> **SOURCE DOCUMENT**:
(begin)

SEN. MITCH MCCONNELL (R-KY): My own view is that this is a good time to go beyond just Eastern Syria, and also express ourselves on the inappropriateness drawing down in Afghanistan, like President Obama did in Iraq, which clearly was a mistake and cause the rise of ISIS in that area.


VAUSE: At the end of the day, the question is, does any of this have an impact on an out of control president who's refusing to be controlled?

ROGIN: I think, but not the impact that Mitch McConnell wants it to have. I mean, here we have the senior GOP establishment defending the party's traditional foreign policy agenda. And it's going away and Trump is taking that away from them and they know it.

And every time they do it, it only makes Trump more angry. And if you looked at the President's twitter feed today, all you saw him doing was criticizing, "never-Trump Republicans," even the ones inside of his own administration. And you know, the President is -- for him, it's all about his own personal status and his own personal legacy.

So the more they push back against him, the more determined he is to stand his ground. And so, yes, I think Mitch McConnell and the rest of them are trying to insert a little bit of traditional Republican foreign policy thinking back into the equation, but it's not working and the president shows zero sign that he's being persuaded by them at all.

VAUSE: Josh, we're out of time, but good to have you. Thank you. Good to see you.

ROGIN: Likewise.

VAUSE: British police are trying to solve a horrific mystery, 39 bodies found in a truck's container outside London. The victims have not been identified nor where they come from. All were adults though except for one who may be a teenager.

This could be linked to human trafficking, but there's been no confirmation about that from police. The container arrived in England Wednesday morning from a Belgian port city. An ambulance crew found a vehicle about an hour later in an industrial park in Essex about 30 kilometers east of London and called police.

The truck's driver has been arrested on suspicion of murder. One local official identified him as 25-year-old Maurice Robinson of Northern Ireland. With that, we'll take a short break. House Republicans struggling to defend their president against the impeachment, so attack the process with a big stunt on Capitol Hill, but did it backfire? More on that in a moment.

Also ahead, dangerous mess on some of Brazil's most beautiful beaches with this oily black sludge. Where did it come from? Who's to blame? More of those details too.


PEDRAM JAVAHERI, CNN INTERNATIONAL METEOROLOGIST: Let's talk a little weather, Meteorologist Pedram Javaheri. Quiet conditions across the eastern United States, there was a front on approach here, much cooler air back behind it, and enough cooler air with moisture in place into the Intermountain West where significant snowfall forecast in some of these areas.

(end)

[Collection entries]
(begin)

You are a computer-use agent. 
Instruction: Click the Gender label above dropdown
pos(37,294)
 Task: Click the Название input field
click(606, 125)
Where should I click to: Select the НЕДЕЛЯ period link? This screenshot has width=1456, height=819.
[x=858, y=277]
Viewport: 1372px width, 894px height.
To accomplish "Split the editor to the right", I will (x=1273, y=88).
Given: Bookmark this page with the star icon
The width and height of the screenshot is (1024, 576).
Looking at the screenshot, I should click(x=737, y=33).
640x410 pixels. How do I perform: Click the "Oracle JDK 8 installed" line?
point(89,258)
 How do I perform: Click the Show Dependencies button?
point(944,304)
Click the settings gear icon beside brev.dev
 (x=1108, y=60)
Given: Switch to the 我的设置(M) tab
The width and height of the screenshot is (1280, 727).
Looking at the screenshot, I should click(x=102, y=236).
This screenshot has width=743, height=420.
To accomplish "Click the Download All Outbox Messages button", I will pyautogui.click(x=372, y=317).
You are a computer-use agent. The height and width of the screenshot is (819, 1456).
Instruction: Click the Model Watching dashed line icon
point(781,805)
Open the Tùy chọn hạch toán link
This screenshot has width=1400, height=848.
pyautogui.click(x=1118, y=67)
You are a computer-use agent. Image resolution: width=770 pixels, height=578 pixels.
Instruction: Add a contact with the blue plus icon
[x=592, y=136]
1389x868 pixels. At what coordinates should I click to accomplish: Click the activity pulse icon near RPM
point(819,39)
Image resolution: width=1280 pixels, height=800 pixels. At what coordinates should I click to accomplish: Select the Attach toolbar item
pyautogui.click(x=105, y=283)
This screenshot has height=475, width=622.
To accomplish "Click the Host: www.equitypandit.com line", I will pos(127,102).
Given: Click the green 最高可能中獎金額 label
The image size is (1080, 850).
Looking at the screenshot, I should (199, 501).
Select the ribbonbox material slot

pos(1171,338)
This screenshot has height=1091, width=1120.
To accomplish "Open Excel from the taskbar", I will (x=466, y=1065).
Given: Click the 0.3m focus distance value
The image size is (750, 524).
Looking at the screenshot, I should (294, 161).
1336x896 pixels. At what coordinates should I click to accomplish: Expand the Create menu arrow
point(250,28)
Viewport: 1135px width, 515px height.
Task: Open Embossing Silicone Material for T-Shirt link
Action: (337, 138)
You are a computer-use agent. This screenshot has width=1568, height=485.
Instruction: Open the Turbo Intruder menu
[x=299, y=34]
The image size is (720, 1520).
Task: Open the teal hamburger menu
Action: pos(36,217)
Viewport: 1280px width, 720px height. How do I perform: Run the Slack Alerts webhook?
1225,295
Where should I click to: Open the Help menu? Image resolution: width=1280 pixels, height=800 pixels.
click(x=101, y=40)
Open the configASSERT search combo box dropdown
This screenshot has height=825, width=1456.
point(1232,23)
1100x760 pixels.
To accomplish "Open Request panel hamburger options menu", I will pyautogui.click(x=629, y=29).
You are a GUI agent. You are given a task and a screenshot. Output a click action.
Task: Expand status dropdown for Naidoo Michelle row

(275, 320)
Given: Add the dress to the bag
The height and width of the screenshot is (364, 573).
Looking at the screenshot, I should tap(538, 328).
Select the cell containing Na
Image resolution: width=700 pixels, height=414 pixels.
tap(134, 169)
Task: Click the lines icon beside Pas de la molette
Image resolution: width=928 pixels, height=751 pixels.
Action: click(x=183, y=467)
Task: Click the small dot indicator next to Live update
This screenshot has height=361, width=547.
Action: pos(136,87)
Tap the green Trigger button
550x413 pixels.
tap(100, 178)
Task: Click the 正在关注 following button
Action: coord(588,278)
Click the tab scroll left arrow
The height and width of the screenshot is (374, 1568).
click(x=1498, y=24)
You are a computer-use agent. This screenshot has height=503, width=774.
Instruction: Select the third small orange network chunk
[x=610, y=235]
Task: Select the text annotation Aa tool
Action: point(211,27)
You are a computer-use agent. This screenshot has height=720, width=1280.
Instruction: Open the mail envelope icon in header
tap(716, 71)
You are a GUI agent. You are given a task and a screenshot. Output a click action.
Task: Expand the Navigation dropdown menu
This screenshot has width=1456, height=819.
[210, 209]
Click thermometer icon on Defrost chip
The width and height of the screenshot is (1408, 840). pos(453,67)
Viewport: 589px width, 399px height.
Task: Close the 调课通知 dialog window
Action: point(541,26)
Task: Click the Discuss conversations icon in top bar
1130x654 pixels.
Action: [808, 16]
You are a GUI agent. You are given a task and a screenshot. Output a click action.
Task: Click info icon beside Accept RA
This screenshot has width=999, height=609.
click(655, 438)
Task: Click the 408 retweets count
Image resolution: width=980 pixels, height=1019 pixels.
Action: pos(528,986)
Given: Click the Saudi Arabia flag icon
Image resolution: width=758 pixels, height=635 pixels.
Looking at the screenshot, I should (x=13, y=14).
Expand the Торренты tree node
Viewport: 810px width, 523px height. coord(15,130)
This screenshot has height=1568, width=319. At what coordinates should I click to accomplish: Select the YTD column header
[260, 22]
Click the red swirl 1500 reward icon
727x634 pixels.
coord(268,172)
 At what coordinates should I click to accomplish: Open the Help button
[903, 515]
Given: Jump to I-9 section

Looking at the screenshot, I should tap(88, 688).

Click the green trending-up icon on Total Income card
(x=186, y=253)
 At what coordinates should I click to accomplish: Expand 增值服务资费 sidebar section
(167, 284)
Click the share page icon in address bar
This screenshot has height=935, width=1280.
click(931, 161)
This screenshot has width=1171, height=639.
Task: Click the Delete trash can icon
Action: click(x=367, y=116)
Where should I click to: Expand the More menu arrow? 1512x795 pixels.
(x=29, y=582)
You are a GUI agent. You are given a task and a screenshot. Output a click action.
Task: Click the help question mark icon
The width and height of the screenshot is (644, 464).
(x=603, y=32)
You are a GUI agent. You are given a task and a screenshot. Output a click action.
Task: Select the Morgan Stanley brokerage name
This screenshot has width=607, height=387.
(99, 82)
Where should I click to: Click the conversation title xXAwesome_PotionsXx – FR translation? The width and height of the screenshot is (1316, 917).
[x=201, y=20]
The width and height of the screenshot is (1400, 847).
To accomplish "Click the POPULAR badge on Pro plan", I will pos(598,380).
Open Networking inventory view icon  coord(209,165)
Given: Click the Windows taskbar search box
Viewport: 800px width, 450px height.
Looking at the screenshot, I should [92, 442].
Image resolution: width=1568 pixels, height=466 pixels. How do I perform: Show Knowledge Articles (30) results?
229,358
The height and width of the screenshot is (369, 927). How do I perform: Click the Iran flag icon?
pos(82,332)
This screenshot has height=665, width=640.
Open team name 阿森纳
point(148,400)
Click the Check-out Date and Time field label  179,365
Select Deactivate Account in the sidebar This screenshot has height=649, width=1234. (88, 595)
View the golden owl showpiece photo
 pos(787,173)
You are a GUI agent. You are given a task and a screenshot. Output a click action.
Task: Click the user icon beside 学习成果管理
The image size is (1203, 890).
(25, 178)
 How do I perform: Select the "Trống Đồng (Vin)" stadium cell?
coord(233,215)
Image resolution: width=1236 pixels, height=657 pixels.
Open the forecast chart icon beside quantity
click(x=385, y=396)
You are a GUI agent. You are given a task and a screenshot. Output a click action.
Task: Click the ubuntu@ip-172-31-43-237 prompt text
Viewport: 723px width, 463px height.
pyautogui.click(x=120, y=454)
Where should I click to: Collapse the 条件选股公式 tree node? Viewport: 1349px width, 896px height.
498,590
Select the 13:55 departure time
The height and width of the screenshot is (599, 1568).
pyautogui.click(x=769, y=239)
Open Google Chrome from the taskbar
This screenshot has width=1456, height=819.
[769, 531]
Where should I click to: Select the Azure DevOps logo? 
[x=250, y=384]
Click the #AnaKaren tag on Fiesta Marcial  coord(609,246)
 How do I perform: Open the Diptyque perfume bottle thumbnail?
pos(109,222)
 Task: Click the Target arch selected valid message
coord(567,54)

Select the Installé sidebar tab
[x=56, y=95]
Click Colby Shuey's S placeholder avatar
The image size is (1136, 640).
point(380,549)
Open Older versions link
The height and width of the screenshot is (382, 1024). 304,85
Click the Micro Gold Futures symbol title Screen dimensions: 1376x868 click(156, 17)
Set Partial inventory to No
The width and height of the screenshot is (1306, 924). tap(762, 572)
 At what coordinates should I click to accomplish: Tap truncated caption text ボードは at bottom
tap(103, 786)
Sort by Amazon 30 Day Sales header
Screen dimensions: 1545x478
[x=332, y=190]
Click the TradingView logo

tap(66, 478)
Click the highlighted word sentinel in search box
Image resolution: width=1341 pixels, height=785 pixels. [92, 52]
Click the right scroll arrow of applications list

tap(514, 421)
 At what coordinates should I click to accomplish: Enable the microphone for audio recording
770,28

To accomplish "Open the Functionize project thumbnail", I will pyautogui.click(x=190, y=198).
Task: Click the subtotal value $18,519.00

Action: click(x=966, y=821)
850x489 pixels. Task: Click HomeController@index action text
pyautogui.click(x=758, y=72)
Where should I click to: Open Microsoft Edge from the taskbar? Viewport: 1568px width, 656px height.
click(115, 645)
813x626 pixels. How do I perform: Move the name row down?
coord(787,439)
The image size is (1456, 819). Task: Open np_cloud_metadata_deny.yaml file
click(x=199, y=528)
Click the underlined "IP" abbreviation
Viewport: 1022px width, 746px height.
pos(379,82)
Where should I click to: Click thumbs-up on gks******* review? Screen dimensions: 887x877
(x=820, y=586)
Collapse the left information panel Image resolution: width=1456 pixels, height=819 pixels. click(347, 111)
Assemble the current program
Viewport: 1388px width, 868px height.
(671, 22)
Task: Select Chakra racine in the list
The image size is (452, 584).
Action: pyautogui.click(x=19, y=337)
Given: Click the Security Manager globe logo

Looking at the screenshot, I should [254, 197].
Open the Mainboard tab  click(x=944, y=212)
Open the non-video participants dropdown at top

(end)

> **WORK TO DO**:
Quote the news transcript above word for word, from "Also ahead, dangerous" to "of these areas.", inclusive.

> **RESULT**:
Also ahead, dangerous mess on some of Brazil's most beautiful beaches with this oily black sludge. Where did it come from? Who's to blame? More of those details too.


PEDRAM JAVAHERI, CNN INTERNATIONAL METEOROLOGIST: Let's talk a little weather, Meteorologist Pedram Javaheri. Quiet conditions across the eastern United States, there was a front on approach here, much cooler air back behind it, and enough cooler air with moisture in place into the Intermountain West where significant snowfall forecast in some of these areas.